● TO DO: Where a line of the listing below holds "agent", add it to the tally; give only the final number.

================

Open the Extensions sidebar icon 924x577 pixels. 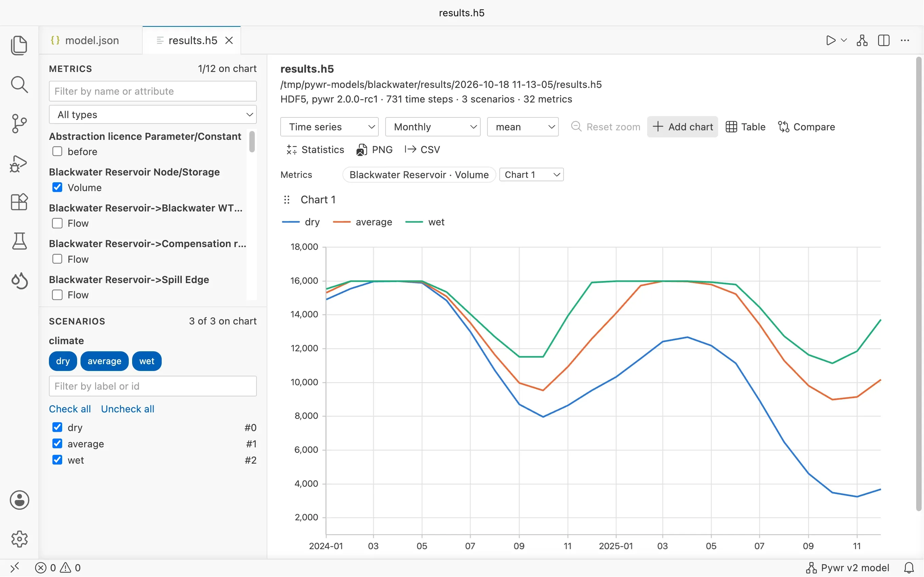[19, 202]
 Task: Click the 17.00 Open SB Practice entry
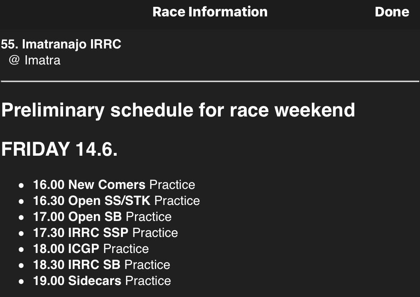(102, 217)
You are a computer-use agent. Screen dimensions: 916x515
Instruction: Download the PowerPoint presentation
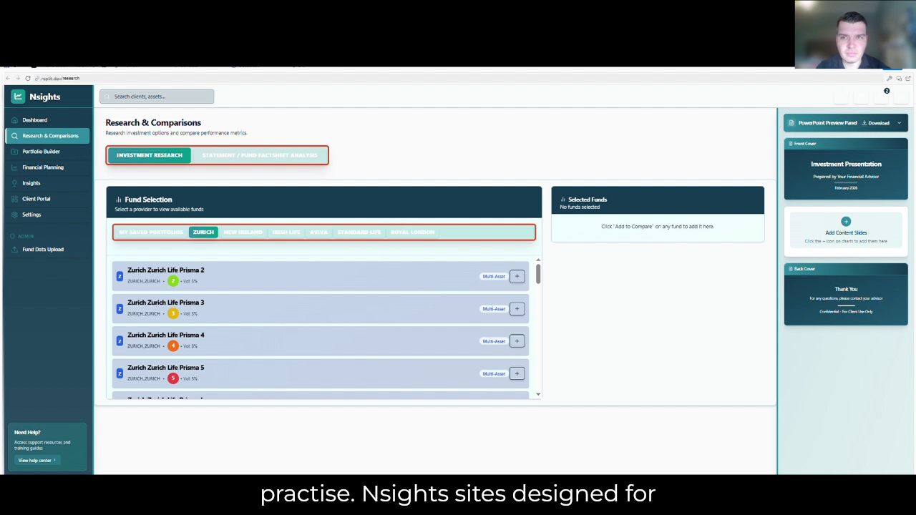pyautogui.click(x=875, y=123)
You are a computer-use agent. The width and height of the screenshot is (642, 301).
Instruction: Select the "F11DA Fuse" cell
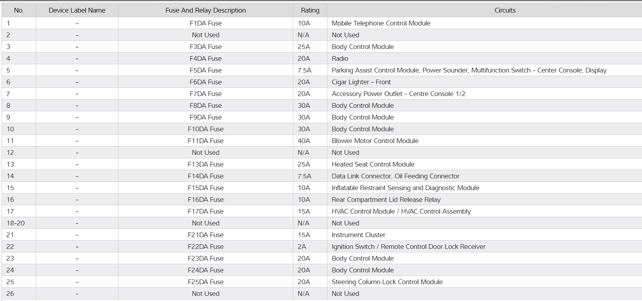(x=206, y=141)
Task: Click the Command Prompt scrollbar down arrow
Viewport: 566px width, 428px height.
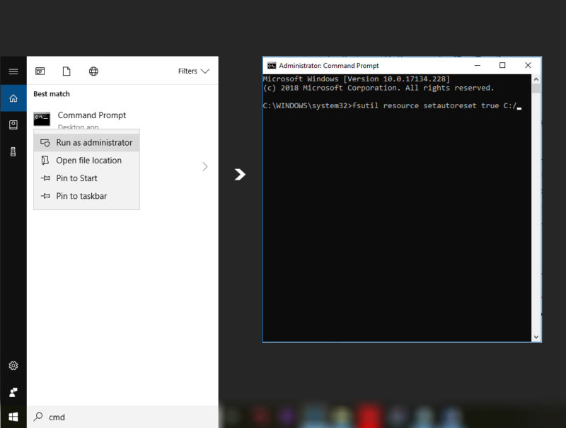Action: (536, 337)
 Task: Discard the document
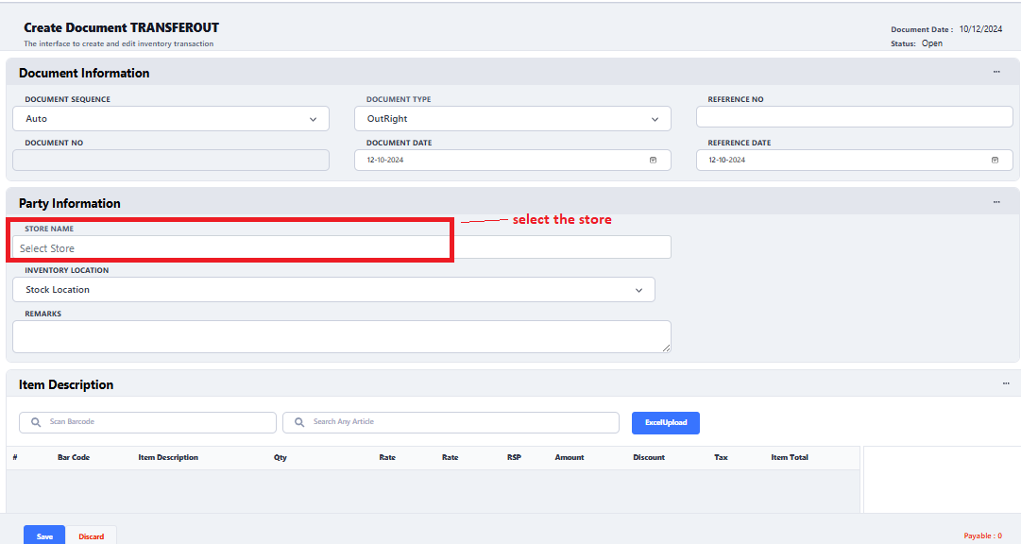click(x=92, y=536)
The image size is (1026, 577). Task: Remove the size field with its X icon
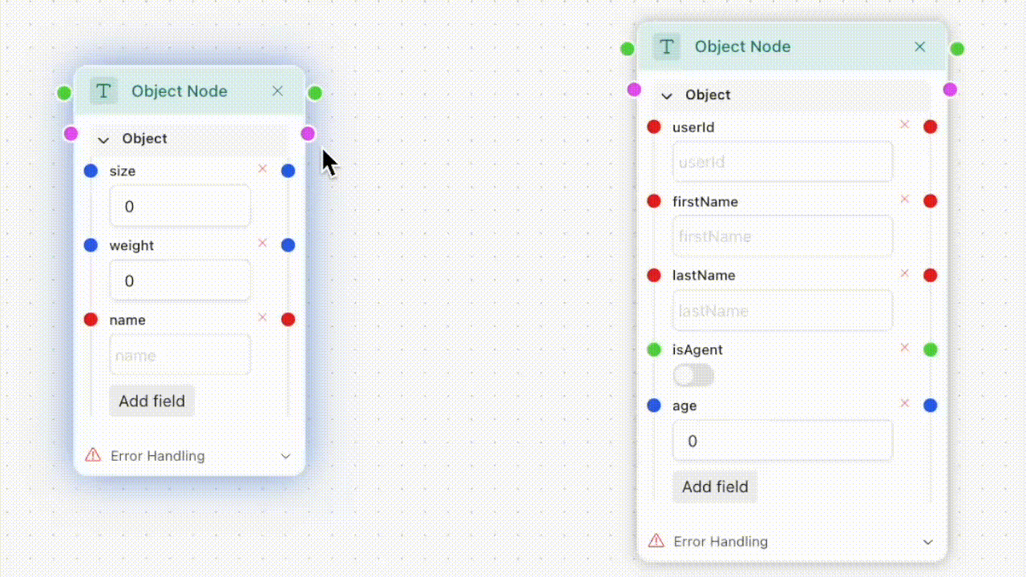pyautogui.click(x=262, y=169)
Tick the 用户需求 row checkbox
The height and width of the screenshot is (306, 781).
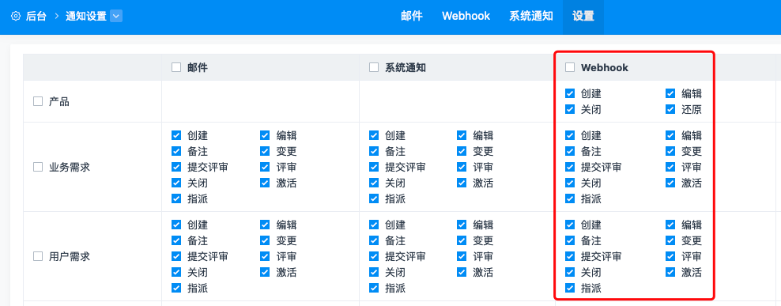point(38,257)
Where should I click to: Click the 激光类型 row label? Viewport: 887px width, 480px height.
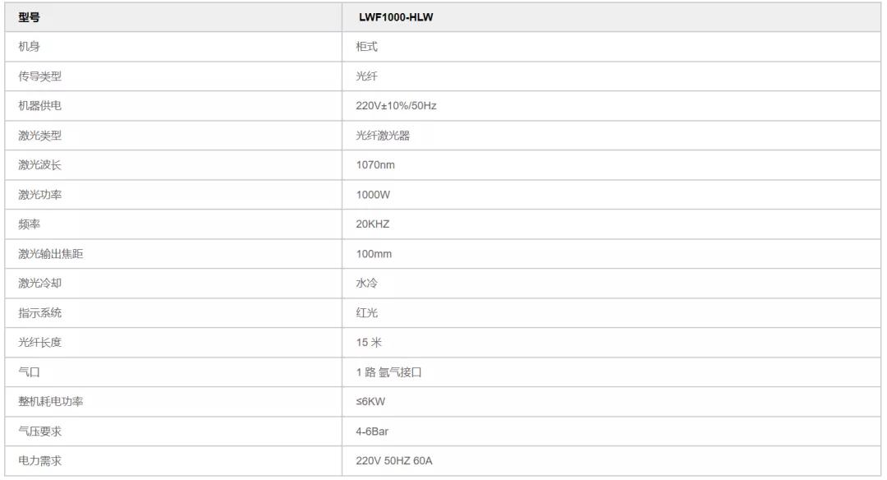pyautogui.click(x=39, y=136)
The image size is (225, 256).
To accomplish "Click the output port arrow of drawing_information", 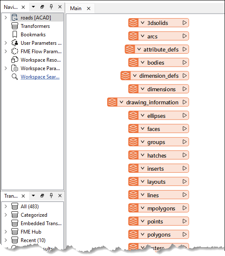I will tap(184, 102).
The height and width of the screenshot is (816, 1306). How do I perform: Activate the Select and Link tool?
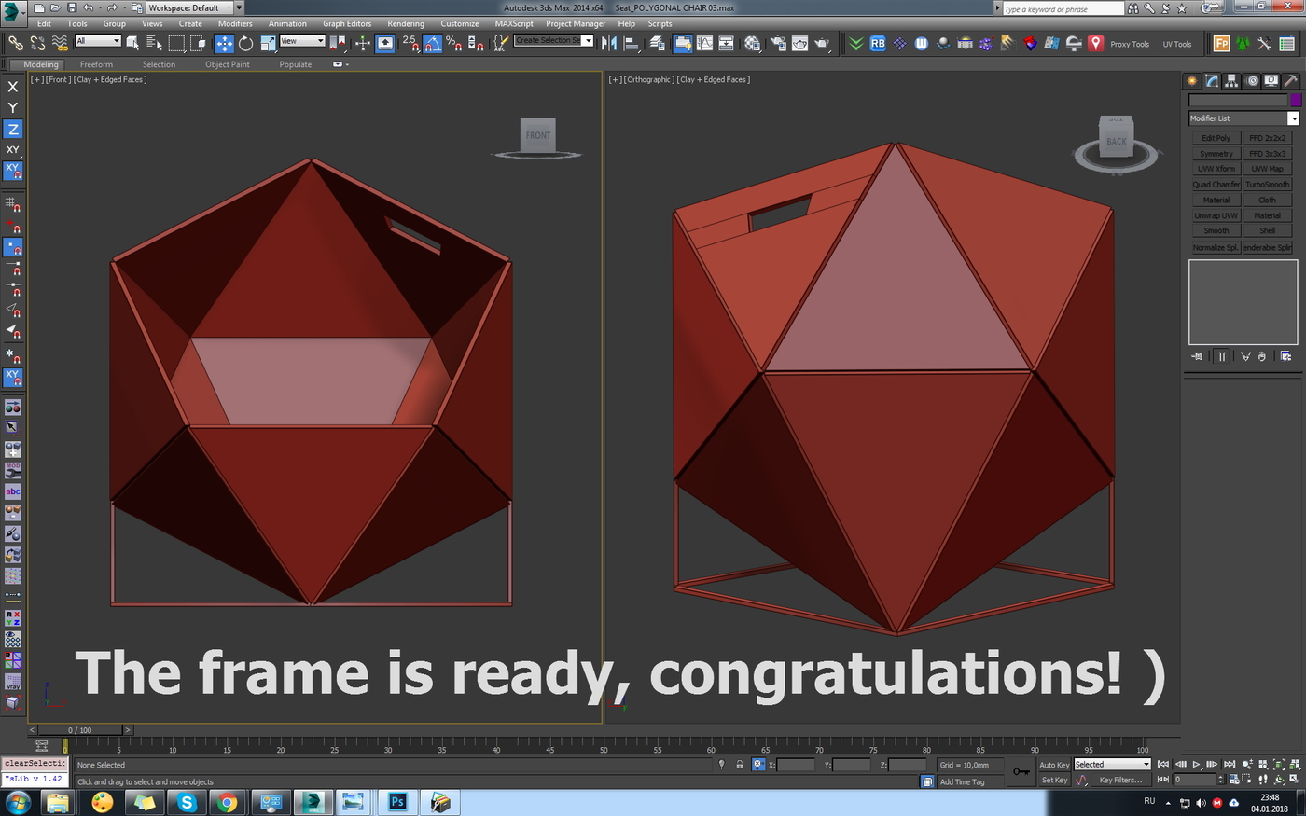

================

● TASK RESPONSE: 2